── Records supplied ──

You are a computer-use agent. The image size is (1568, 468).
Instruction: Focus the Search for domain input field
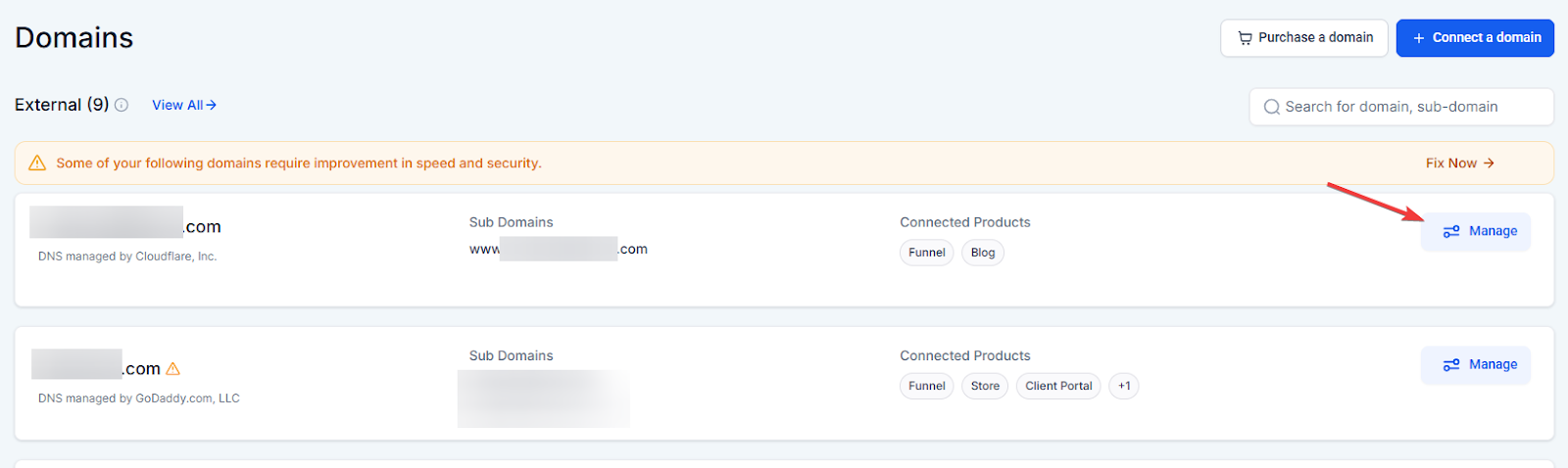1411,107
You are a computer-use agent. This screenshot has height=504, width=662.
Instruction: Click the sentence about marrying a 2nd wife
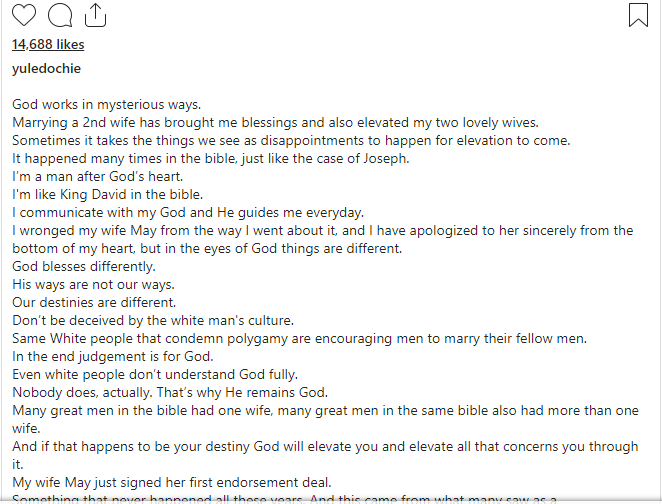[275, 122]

───

### Prompt
Transcribe every record exactly and omit each image.

### Result of the exercise
You are a computer-use agent. The image size is (1568, 468).
Instruction: Focus the Search for domain input field
1411,107
You are a computer-use agent. This screenshot has height=504, width=662.
Instruction: Click the sentence about marrying a 2nd wife
[275, 122]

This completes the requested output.